» **Source document**
-*-

Well people I'm not sure if I'm supposed to say this and matt might kick my backside for saying it  but the new stangalang towers is very impressive! Had a sneak preview today and all I can say is the up north meet has a top meeting place to look forward to! :thumb:


----------



## Davemm

orbital said:


> Well people I'm not sure if I'm supposed to say this and matt might kick my backside for saying it  but the new stangalang towers is very impressive! Had a sneak preview today and all I can say is the up north meet has a top meeting place to look forward to! :thumb:


after seeing a few pics all i can do is echo the above :thumb:


----------



## smegal

This sounds like a good meet.


----------



## shaunwistow

Apologies if its already been posted but I can't find it. What's the address for the meet?


----------



## Davemm

shaunwistow said:


> Apologies if its already been posted but I can't find it. What's the address for the meet?

-*-

» **Given material**
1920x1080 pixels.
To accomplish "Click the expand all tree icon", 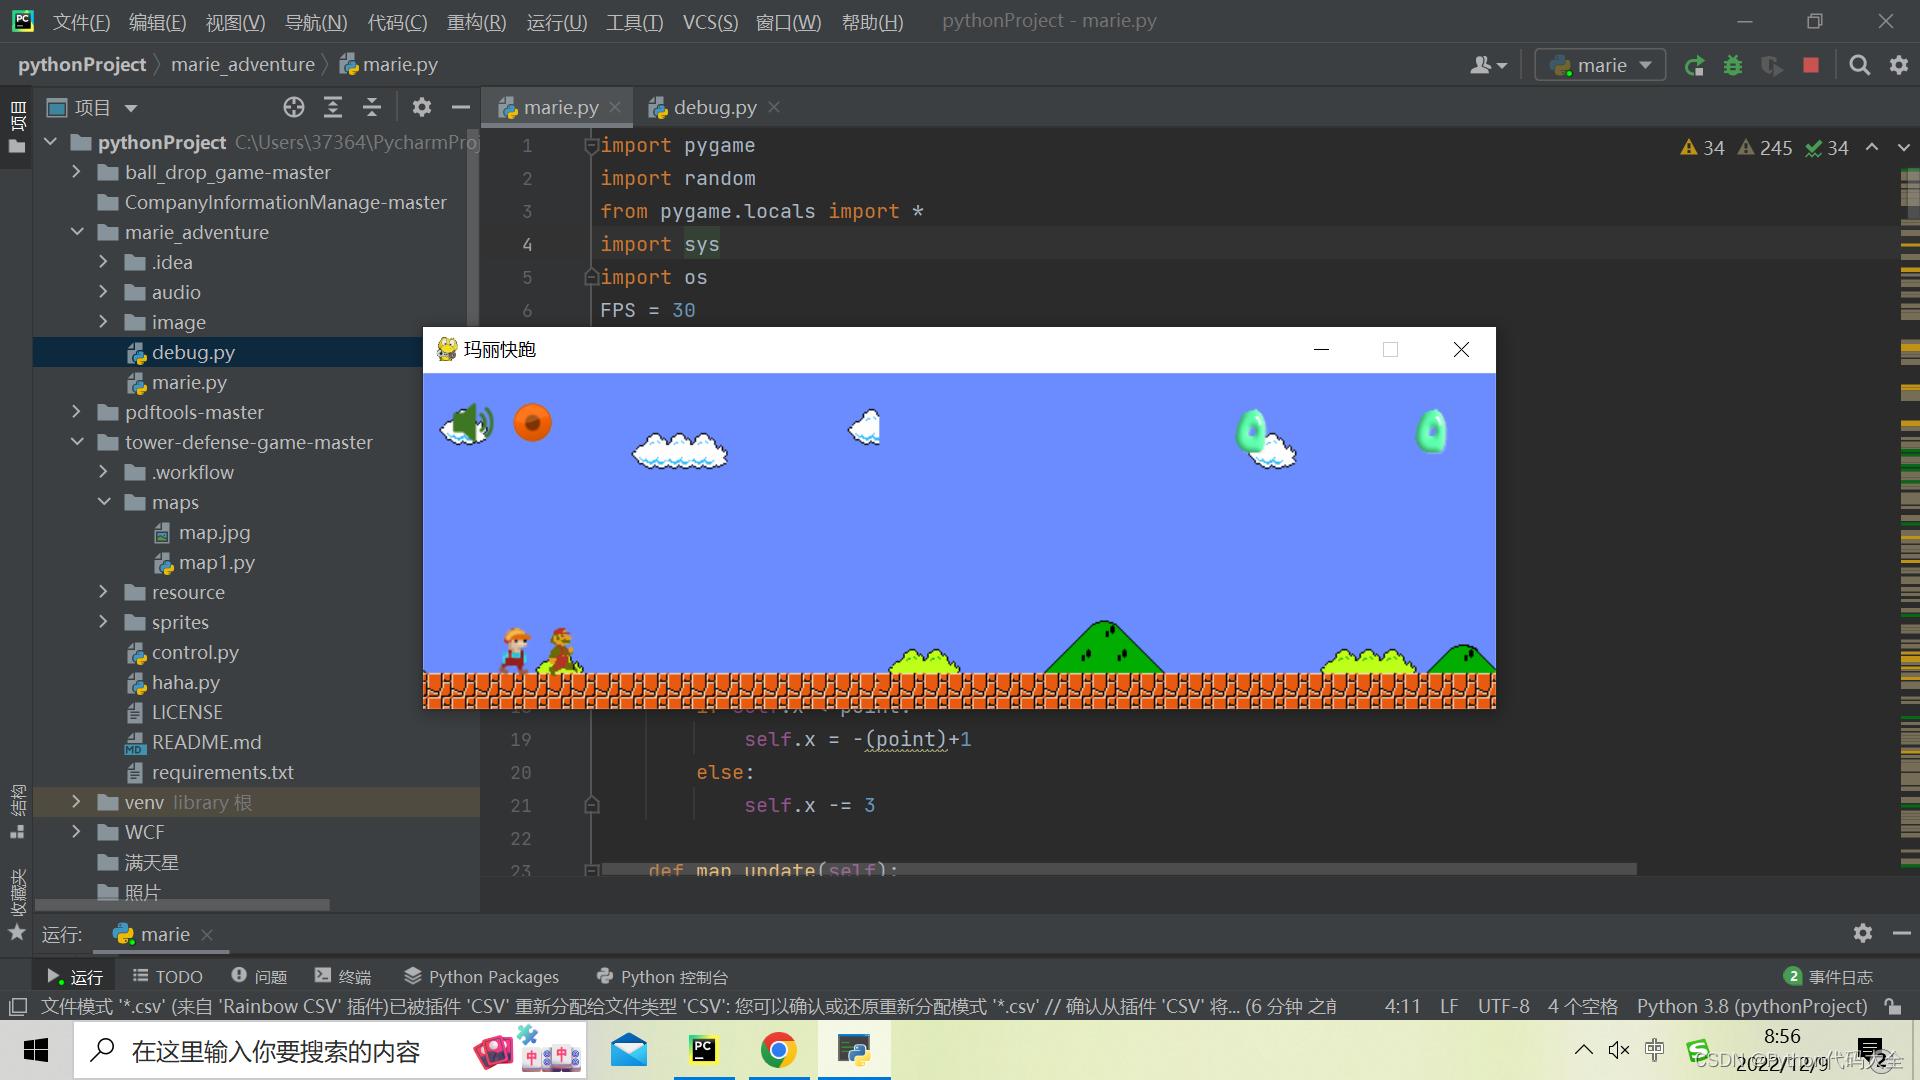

-*-

» **Stated problem A**
List each distinct username that appears as a post header in the forum thread about the up north meet.
» **Stated problem B**
Write the next part of the forum thread about the up north meet, starting right after the last post shown.
The material after the forum thread about the up north meet is a separate body of content.

» **Reply A**
Davemm, smegal, shaunwistow

» **Reply B**
It hasnt been given yet, will be let known nearer the time :thumb:


----------



## BRYHER

I hope I can make it too please.
Michael


----------



## shaunwistow

I'm in & bringing a mate. Some interest from Civinfo forum also.


----------



## stangalang

To update a little I've got a load of cheap bottles and spray heads i will be selling on the day, some chemical resistant bottles and a few 5 litre tubs for the bulk users so they can split product up. All new and clean. Plus some cheap wash and wax i will be selling dirt cheap in bulk

Don't forget guys, if bringing swaps its worth stating what before hand to make it easier on the day :thumb:


----------



## LittleMissTracy

Sorry Matt, I won't be able to make it.


----------



## stangalang

LittleMissTracy said:


> Sorry Matt, I won't be able to make it.


Nooooo, why not? Who will bring the baked goods?


----------



## LittleMissTracy

Sorry, I'll be in South Wales that weekend.


----------



## stangalang

LittleMissTracy said:


> Sorry, I'll be in South Wales that weekend.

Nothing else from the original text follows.